**Consigne**
D'après le texte fourni, qui était l'adversaire de Sarah Chaâri lors de la finale pour la médaille de bronze ?

━━ Texte fourni

Grandiose. À couper le souffle. En descendant l’escalier principal du Grand Palais pour rejoindre l’hexagone de combat, en réajustant son dobok avant la finale pour la médaille de bronze (catégorie moins de 67 kilos), sans doute a-t-elle songé aux fondements de son sport. « La voie des pieds, des poings et de la sagesse ». Dans sa longue journée olympique, Sarah Chaâri a mélangé tout cela, avec le plus d’harmonie possible. Avec énormément d’émotion surtout, celle qui l’a transpercée dans les ultimes dixièmes de seconde d’un combat qui était sacrément mal embarqué, face à l’Ouzbèke Ozoda Sobirjonova. Celle qui l’a envahie lorsque la décision du referee, via la vidéo, lui a in extremis attribué la victoire. Sur le gong, « on te buzzer ». Quelques minutes à peine après les prestations historiques de Nafi Thiam et Noor Vidts au Stade de France, la Carolo a offert une 9e médaille olympique à la Belgique, la toute première de l’histoire pour le taekwondo belge.

━━━━
━━ Extrait de données

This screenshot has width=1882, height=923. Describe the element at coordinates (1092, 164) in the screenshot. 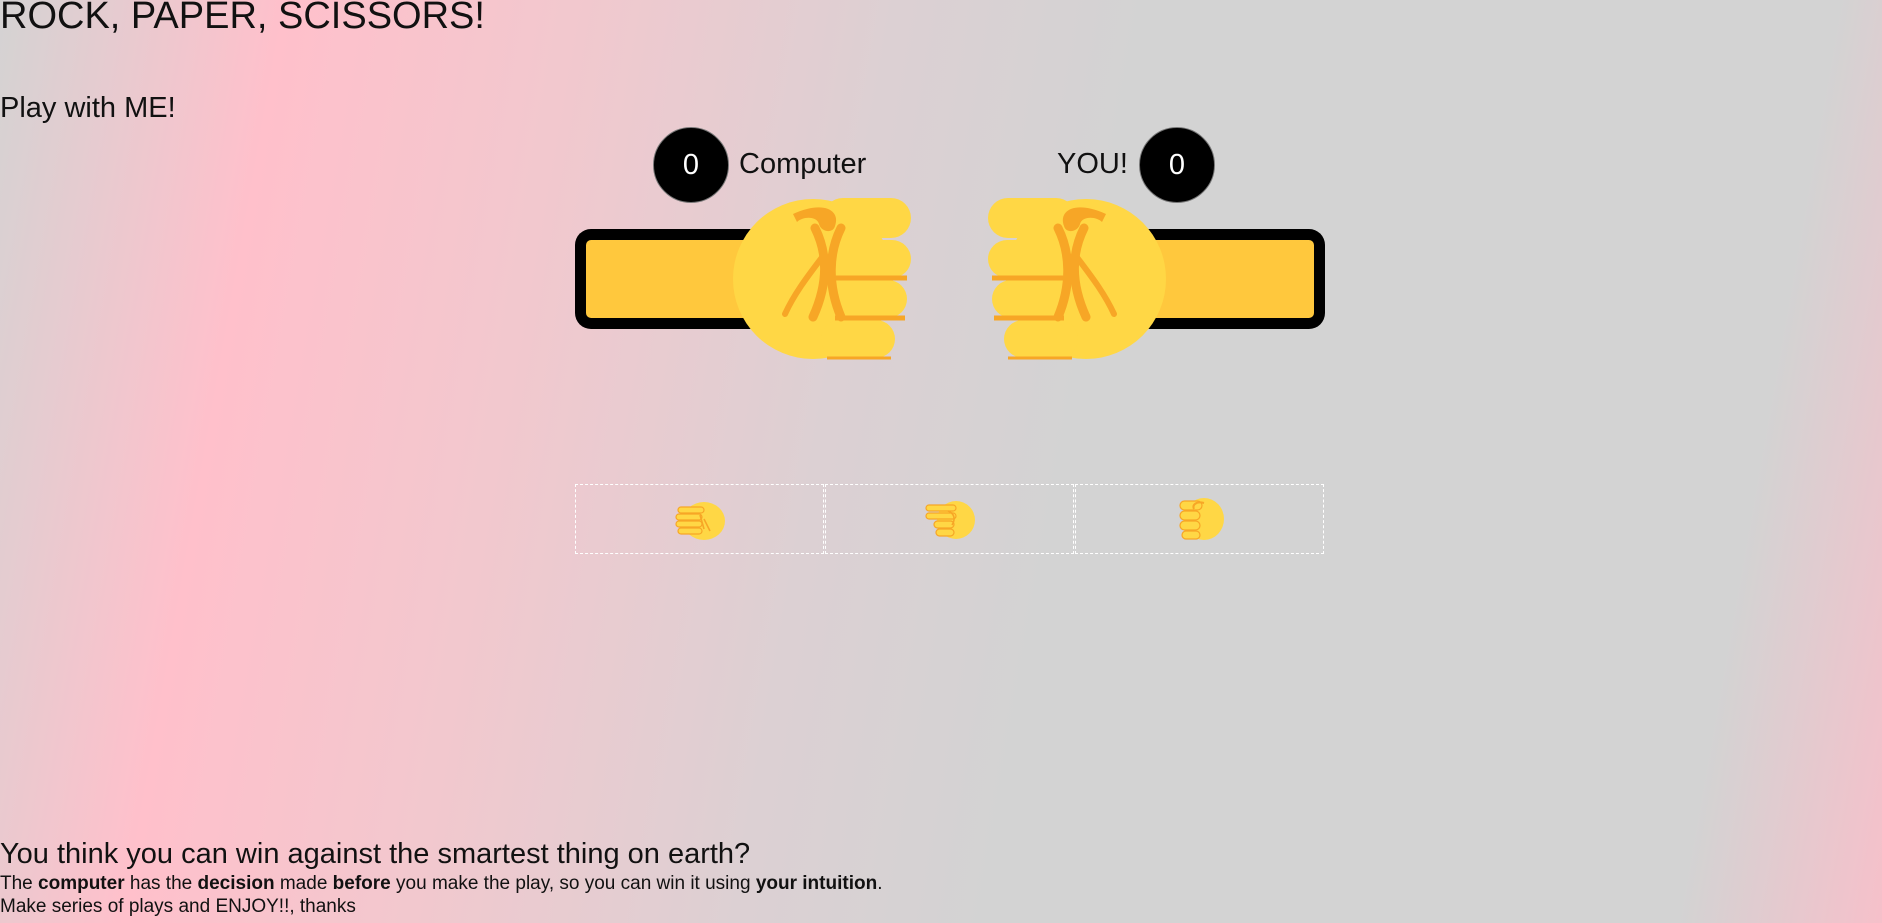

I see `player-label: YOU!` at that location.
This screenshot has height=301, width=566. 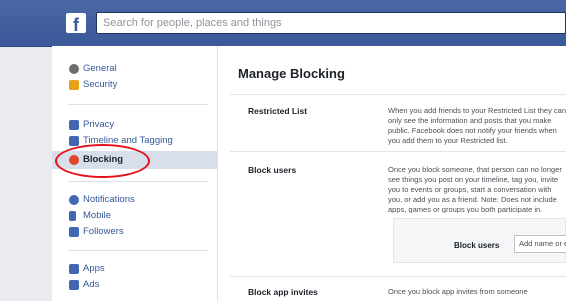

━━━━

**Corrigé**
L'Ouzbèke Ozoda Sobirjonova.